Request an Annual Quote

Boundless Bio Begins Phase I/II Trial of BBI-825 in Patients With Resistance Gene Amplifications

NEW YORK – Boundless Bio said on Thursday that it has started treating patients in a Phase I/II trial of its ribonucleotide reductase (RNR) inhibitor BBI-825 for the treatment of locally advanced or metastatic cancer with resistance gene amplifications.

The Phase I portion of the STARMAP trial will include 42 participants to evaluate BBI-825 as a monotherapy and in combination with other targeted therapies. The company developed BBI-825 as a potential treatment for oncogene amplifications associated with resistance to targeted therapy treatment of MAPK pathway-activated cancers, Klaus Wagner, chief medical officer at Boundless Bio, said in a statement.

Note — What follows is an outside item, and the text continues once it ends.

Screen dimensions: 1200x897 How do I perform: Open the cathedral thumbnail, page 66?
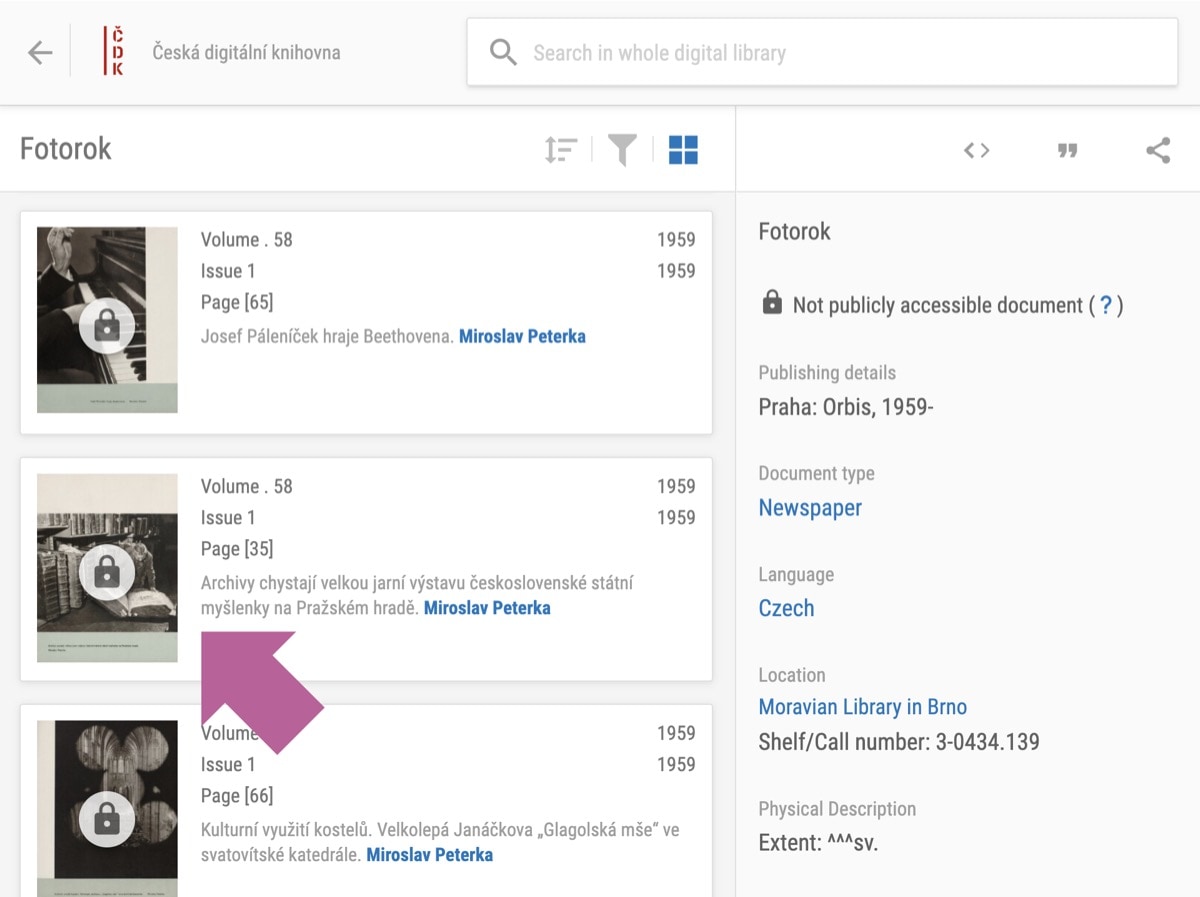[x=107, y=808]
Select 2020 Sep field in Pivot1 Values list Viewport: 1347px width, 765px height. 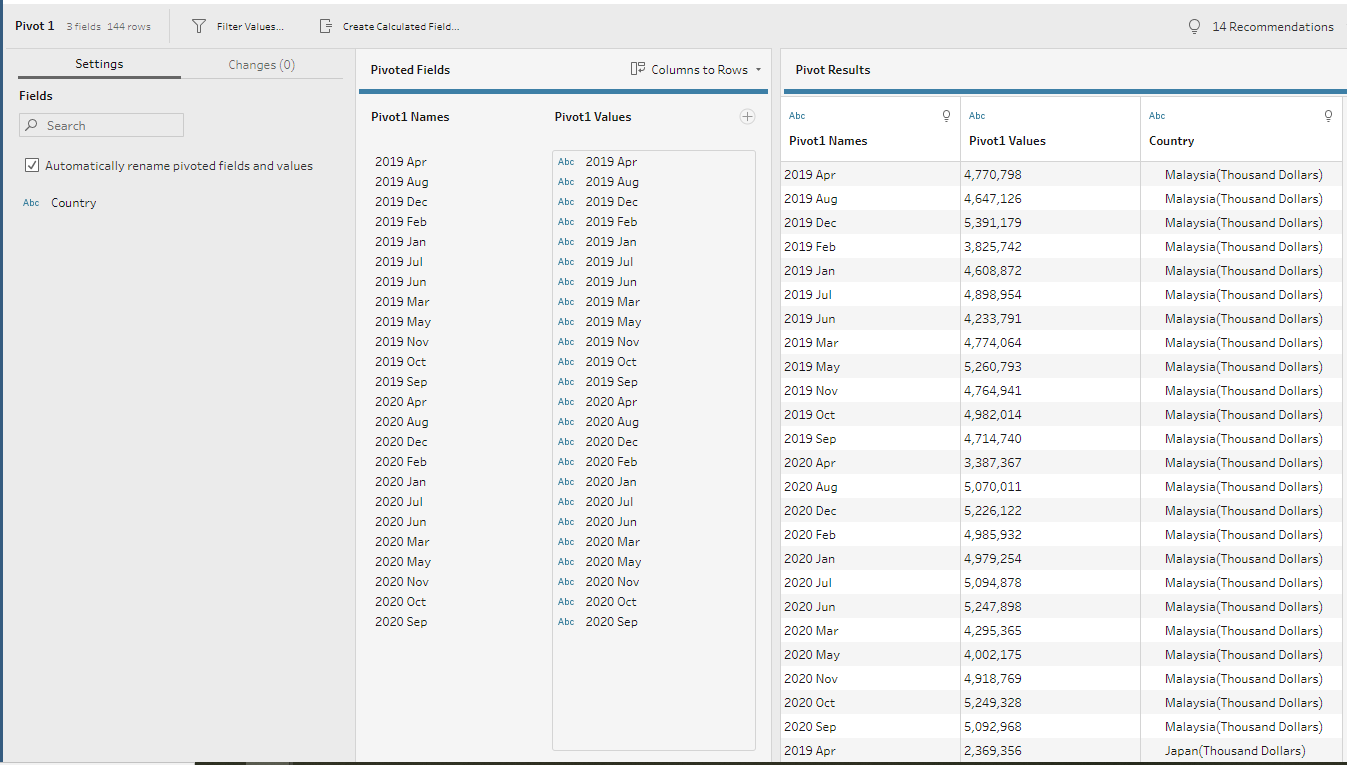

The first part of the trial will evaluate different doses of BBI-825 monotherapy. The second part will explore different doses of BBI-825 with either Pfizer's BRAF inhibitor Braftovi (encorafenib) and Eli Lilly's EGFR inhibitor Erbitux (cetuximab) or with Bristol Myers Squibb's KRAS inhibitor Krazati (adagrasib) and Erbitux in patients with advanced or metastatic colorectal cancer harboring BRAF V600E or KRAS G12C mutations and co-occurring resistance gene amplifications. Part three of the trial will be a dose expansion study of BBI-825 plus the targeted therapy combinations at the doses identified in the earlier stages of the study.

"If data are supportive, we may have the opportunity to expand into broader patient populations, including pan-tumor, pan-RAS, and pan-RAF indications, potentially addressing these populations of cancer patients with very high unmet need," Boundless CEO Zachary Hornby said in a statement.

BBI-825 is Boundless' second extrachromosomal DNA (ecDNA) candidate to enter clinical trials. The San Diego-based firm has found that targeting ecDNA can address a root cause of oncogene amplification. Last year, Boundless began a Phase I/II trial for its first ecDNA clinical program, CHK1 inhibitor BBI-355, in advanced or metastatic solid tumors with oncogene amplifications.